## Supplied entries
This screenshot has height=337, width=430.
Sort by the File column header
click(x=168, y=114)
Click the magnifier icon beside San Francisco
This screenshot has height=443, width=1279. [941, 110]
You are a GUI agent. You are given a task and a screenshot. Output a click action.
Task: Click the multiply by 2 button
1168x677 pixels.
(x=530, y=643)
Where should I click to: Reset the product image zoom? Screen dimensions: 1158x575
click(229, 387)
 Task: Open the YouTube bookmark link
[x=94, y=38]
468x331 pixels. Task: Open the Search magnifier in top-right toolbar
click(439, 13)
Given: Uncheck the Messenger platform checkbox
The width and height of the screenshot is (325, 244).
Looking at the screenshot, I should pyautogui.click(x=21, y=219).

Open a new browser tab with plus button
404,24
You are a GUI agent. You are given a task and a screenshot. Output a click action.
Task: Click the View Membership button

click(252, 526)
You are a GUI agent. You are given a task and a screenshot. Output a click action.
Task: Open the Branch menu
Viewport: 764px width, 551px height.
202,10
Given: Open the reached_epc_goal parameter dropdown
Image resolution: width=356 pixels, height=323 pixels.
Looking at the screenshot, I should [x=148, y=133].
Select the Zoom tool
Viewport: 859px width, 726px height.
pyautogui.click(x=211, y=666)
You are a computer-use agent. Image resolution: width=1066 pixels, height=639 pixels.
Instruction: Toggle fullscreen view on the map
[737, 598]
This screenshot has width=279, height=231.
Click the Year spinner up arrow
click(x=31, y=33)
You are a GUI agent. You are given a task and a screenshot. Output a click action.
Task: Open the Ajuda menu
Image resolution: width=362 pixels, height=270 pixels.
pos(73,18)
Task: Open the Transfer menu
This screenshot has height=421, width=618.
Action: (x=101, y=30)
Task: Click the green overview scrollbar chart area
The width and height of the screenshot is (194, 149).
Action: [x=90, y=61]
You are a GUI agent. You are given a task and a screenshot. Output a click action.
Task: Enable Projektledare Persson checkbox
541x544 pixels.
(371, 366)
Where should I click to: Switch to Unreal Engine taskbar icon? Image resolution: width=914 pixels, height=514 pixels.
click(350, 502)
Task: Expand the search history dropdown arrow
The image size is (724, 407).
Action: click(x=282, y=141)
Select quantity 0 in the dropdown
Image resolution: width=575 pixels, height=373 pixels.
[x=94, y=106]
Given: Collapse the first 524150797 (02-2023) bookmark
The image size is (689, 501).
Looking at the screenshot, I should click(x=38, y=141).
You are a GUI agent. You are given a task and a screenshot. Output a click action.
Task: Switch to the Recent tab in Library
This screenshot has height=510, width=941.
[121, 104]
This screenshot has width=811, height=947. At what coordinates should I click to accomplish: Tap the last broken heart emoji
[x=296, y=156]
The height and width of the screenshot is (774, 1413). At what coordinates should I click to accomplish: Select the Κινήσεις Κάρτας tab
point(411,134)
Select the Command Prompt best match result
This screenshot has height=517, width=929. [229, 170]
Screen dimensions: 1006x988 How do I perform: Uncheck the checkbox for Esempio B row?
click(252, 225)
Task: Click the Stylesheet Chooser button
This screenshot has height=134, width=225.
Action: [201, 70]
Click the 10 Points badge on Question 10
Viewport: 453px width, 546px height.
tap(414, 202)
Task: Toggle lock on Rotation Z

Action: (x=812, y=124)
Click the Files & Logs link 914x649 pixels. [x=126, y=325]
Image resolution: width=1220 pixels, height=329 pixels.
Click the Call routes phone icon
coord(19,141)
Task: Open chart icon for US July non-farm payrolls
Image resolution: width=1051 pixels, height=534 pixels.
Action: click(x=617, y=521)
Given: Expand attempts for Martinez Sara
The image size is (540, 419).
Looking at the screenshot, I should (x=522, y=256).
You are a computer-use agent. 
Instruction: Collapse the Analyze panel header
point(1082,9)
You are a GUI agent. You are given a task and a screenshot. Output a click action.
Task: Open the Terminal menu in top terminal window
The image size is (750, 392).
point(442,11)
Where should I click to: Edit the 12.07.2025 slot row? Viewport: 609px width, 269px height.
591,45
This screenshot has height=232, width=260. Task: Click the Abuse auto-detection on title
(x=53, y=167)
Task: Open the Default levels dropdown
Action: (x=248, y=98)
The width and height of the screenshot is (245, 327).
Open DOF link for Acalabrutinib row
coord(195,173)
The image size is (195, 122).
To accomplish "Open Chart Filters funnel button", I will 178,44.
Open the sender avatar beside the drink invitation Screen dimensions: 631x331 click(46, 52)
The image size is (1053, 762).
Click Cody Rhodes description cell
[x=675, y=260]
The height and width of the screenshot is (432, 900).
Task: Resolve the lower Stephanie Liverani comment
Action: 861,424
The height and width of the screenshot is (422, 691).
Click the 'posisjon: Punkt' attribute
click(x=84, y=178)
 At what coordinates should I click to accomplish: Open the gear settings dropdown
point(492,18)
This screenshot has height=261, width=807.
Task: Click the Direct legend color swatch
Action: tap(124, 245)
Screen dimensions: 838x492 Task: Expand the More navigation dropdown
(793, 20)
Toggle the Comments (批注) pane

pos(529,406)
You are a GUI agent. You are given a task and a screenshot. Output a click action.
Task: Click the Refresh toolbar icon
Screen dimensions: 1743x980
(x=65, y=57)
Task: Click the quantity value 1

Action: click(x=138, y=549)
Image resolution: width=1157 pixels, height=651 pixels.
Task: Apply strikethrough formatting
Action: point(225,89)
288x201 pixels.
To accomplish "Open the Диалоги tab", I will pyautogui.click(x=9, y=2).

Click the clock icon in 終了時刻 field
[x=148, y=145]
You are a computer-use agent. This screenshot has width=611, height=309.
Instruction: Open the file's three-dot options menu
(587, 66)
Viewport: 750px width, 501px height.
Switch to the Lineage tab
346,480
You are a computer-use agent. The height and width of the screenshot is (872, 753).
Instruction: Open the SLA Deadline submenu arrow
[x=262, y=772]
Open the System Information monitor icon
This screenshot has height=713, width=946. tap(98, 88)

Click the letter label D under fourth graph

## What is needed
Copy out the stretch of the data from the line containing "The height and width of the screenshot is (422, 691)." through the end of the data, reproducing each line without any change.

## Exercise output
The height and width of the screenshot is (422, 691).
Click the 'posisjon: Punkt' attribute
click(x=84, y=178)
 At what coordinates should I click to accomplish: Open the gear settings dropdown
point(492,18)
This screenshot has height=261, width=807.
Task: Click the Direct legend color swatch
Action: tap(124, 245)
Screen dimensions: 838x492 Task: Expand the More navigation dropdown
(793, 20)
Toggle the Comments (批注) pane

pos(529,406)
You are a GUI agent. You are given a task and a screenshot. Output a click action.
Task: Click the Refresh toolbar icon
Screen dimensions: 1743x980
(x=65, y=57)
Task: Click the quantity value 1

Action: click(x=138, y=549)
Image resolution: width=1157 pixels, height=651 pixels.
Task: Apply strikethrough formatting
Action: point(225,89)
288x201 pixels.
To accomplish "Open the Диалоги tab", I will pyautogui.click(x=9, y=2).

Click the clock icon in 終了時刻 field
[x=148, y=145]
You are a computer-use agent. This screenshot has width=611, height=309.
Instruction: Open the file's three-dot options menu
(587, 66)
Viewport: 750px width, 501px height.
Switch to the Lineage tab
346,480
You are a computer-use agent. The height and width of the screenshot is (872, 753).
Instruction: Open the SLA Deadline submenu arrow
[x=262, y=772]
Open the System Information monitor icon
This screenshot has height=713, width=946. tap(98, 88)

Click the letter label D under fourth graph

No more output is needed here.